Thursday, March 3, 2022

Hardware

     Since I was opting to use more professional equipment for this project, I had a few things to learn.

    A friend of mine shared with me a slideshow she created about DSLRs and lenses for her underclassman TV students, and it helped me understand cameras more than I did before.





    She explained to me how different lenses will affect the field of view of a shot, and how that would consequently affect how the image is distorted.

    Certain types of distortion I was already familiar with. Logically, I already knew that wider fields of view created more horizontally compressed images in order to compensate for a static screen size. I was also familiar with the fact that closer proximity to the lens itself exaggerates the noticeability of the distortion. However, there was one thing she mentioned that I had never thought about, which is how different focal lengths can make objects appear closer or farther from each other.



    An example she showed me of this was with the two photos above. She explained to me that she purposely chose a wide angle lens for the photo on the right because it made the two subjects look much farther apart than they really were. In reality, they were like two feet away from each other, which came as a surprise to me.

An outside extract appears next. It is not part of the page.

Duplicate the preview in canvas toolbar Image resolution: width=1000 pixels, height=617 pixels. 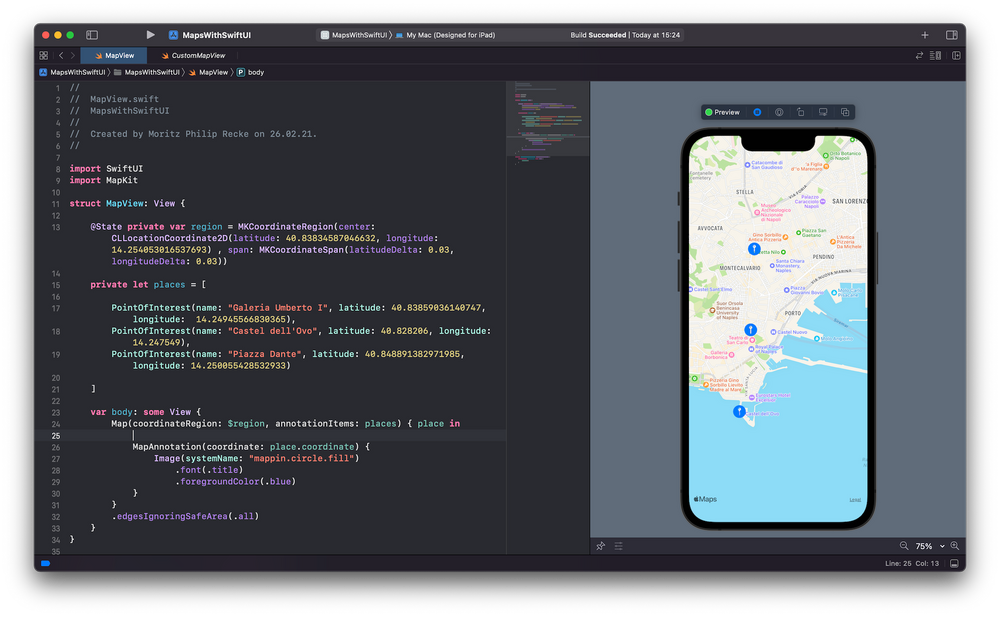(845, 112)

    In contrast, she showed me two photos taken on a telephoto lens. In both, she reminded me that the trees in the background look a lot closer to the subjects than they truly were. This made me think a lot about how choosing a specific lens could be done with purpose to create meaning or to tackle certain hindrances of a shoot.


    The comparison here is what really opened my eyes (figuratively and literally because I was actually pretty shocked). On the left is a wide angle, while on the right is telephoto.

    See, the way I had thought about it before was that if this was a wide focal length:


    a photo taken with a telephoto lens would just look like...


that. Practically just a zoom in.

    However, the difference between these two becomes quite noticeable when you notice how far away the children look from each other depending on the lens used. 
 
   I guess that my previous thought process just aligns with the way you would refer to shots compositionally, where the terms wide shot, mid shot, and close up really just refer to how much of the scene is in frame at the moment. 

Notes on shots and angles

    Basically I thought lenses just did that, without taking into account how their distortion might change the look/feel of a particular shot. From here on, though, I will be able to choose lenses strategically to best suit each scenario I'm shooting.